[SOURCE EXTRACT]

Filopodia (: filopodium) are slender cytoplasmic projections that extend beyond the leading edge of lamellipodia in migrating cells. Within the lamellipodium, actin ribs are known as microspikes, and when they extend beyond the lamellipodia, they're known as filopodia. They contain microfilaments (also called actin filaments) cross-linked into bundles by actin-bundling proteins, such as fascin and fimbrin. Filopodia form focal adhesions with the substratum, linking them to the cell surface. Many types of migrating cells display filopodia, which are thought to be involved in both sensation of chemotropic cues, and resulting changes in directed locomotion.

Activation of the Rho family of GTPases, particularly Cdc42 and their downstream intermediates, results in the polymerization of actin fibers by Ena/Vasp homology proteins. Growth factors bind to receptor tyrosine kinases resulting in the polymerization of actin filaments, which, when cross-linked, make up the supporting cytoskeletal elements of filopodia. Rho activity also results in activation by phosphorylation of ezrin-moesin-radixin family proteins that link actin filaments to the filopodia membrane.

Filopodia have roles in sensing, migration, neurite outgrowth, and cell-cell interaction. To close a wound in vertebrates, growth factors stimulate the formation of filopodia in fibroblasts to direct fibroblast migration and wound closure. In macrophages, filopodia act as phagocytic tentacles, pulling bound objects towards the cell for phagocytosis.

== Functions and variants ==
Many cell types have filopodia. The functions of filopodia have been attributed to pathfinding of neurons, early stages of synapse formation, antigen presentation by dendritic cells of the immune system, force generation by macrophages and virus transmission. They have been associated with wound closure, dorsal closure of Drosophila embryos, chemotaxis in Dictyostelium, Delta-Notch signaling, vasculogenesis, cell adhesion, cell migration, and cancer metastasis. Specific kinds of filopodia have been given various names: microspikes, pseudopods, thin filopodia, thick filopodia, gliopodia, myopodia, invadopodia, podosomes, telopodes, tunneling nanotubes and dendrites.

== In infections ==

Filopodia are also used for movement of bacteria between cells, so as to evade the host immune system. The intracellular bacteria Ehrlichia are transported between cells through the host cell filopodia induced by the pathogen during initial stages of infection. Filopodia are the initial contact that human retinal pigment epithelial (RPE) cells make with elementary bodies of Chlamydia trachomatis, the bacteria that causes chlamydia.

[/SOURCE EXTRACT]

QUESTIONS TO ANSWER —
1. Answer each question from the filopodia text:
(a) What are actin ribs called within the lamellipodium?
(b) Which member of the Rho family of GTPases is named in particular?
(c) Which human cells use filopodia for their initial contact with elementary bodies of Chlamydia trachomatis?
2. State whether each statement agrees with the filopodia text. Answer yes or no, and quote the words that decide it.
(a) Fascin and fimbrin are actin-bundling proteins.
(b) In macrophages, filopodia push bound objects away from the cell.
(c) Ehrlichia travel between cells through host filopodia during the late stages of infection.
Rely solely on the filopodia text when responding.

[RECORDS SUPPLIED]

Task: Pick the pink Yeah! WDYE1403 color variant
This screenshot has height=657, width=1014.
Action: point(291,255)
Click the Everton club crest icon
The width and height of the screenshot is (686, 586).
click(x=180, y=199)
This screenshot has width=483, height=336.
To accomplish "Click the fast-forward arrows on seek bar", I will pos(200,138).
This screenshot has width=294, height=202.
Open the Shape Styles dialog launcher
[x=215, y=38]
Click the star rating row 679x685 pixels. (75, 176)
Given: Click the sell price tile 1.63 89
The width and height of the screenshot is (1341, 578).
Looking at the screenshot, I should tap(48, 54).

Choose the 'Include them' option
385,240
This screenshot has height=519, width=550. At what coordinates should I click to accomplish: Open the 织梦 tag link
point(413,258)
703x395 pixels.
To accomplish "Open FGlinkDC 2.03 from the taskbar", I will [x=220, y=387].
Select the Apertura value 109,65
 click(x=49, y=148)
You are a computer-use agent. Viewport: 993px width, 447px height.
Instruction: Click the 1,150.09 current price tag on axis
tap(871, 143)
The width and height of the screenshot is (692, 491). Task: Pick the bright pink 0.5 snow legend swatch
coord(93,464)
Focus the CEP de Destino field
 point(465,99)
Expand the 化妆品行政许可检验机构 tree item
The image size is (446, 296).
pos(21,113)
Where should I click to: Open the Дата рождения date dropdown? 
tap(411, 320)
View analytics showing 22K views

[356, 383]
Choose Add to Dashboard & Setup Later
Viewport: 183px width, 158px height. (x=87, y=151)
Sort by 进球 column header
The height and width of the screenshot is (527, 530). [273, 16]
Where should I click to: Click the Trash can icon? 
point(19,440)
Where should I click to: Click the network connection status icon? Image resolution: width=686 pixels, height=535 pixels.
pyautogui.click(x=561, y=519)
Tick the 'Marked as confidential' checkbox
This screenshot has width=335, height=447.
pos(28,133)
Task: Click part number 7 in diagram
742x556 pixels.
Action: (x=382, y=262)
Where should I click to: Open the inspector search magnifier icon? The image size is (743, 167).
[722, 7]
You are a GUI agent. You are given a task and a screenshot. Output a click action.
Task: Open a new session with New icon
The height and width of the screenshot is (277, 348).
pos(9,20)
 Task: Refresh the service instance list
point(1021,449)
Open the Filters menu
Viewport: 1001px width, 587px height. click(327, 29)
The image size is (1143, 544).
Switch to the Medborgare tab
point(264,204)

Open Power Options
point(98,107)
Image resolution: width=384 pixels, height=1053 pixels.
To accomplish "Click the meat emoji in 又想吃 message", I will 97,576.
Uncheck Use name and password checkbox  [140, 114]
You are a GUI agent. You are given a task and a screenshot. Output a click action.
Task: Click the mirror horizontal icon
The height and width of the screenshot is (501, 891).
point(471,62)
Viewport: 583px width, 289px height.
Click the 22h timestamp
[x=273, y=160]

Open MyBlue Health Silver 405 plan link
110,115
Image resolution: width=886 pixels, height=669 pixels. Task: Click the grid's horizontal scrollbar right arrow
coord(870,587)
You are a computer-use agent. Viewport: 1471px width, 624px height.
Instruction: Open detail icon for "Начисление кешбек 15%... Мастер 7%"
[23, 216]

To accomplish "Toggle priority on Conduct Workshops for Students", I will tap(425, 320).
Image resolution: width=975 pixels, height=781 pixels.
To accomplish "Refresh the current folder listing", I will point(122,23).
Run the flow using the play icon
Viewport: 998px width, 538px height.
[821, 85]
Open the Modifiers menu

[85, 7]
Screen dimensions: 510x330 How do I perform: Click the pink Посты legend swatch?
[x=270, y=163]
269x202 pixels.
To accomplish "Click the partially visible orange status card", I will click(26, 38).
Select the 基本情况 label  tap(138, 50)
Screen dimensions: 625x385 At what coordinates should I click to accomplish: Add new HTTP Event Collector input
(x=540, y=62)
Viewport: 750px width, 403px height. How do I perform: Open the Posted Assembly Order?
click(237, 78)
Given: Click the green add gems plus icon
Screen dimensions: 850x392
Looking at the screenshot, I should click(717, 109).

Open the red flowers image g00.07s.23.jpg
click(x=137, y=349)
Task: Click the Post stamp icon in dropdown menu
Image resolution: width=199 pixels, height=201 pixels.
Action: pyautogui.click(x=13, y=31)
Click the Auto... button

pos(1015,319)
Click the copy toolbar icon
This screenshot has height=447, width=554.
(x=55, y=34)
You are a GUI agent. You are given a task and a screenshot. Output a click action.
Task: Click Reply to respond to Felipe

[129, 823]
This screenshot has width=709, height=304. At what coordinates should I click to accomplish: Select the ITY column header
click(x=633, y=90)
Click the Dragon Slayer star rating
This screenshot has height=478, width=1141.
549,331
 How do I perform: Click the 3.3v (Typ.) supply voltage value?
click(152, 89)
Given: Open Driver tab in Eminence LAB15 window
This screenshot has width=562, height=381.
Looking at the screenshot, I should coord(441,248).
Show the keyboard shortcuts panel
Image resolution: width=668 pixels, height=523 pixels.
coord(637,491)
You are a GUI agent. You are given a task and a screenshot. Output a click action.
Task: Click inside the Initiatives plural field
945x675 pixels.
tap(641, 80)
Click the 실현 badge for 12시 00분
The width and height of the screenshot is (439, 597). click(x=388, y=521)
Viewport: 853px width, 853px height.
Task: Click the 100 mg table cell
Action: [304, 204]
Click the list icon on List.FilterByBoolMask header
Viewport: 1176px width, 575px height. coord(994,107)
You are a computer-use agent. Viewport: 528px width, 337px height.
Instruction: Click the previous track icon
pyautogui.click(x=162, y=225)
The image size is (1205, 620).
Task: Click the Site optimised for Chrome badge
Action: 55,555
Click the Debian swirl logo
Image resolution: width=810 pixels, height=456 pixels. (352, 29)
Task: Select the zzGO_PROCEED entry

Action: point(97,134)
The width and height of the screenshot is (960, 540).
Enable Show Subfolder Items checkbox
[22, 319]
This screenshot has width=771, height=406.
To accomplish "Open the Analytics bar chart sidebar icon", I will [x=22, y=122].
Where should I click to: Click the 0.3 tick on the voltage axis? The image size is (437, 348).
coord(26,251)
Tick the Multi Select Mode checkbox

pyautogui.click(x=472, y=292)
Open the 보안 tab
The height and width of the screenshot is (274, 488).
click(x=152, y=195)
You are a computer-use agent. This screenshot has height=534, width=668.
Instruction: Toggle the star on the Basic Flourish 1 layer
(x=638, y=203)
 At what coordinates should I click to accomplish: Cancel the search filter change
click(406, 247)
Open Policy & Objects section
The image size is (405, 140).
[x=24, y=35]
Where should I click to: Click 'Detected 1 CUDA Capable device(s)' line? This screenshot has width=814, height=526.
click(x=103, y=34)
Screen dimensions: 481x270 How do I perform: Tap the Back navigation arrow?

[/RECORDS SUPPLIED]

SOLVED TASKS —
1.
(a) Microspikes.
(b) Cdc42.
(c) Human retinal pigment epithelial (RPE) cells.

2.
(a) Yes: "cross-linked into bundles by actin-bundling proteins, such as fascin and fimbrin"
(b) No: "pulling bound objects towards the cell for phagocytosis"
(c) No: "induced by the pathogen during initial stages of infection"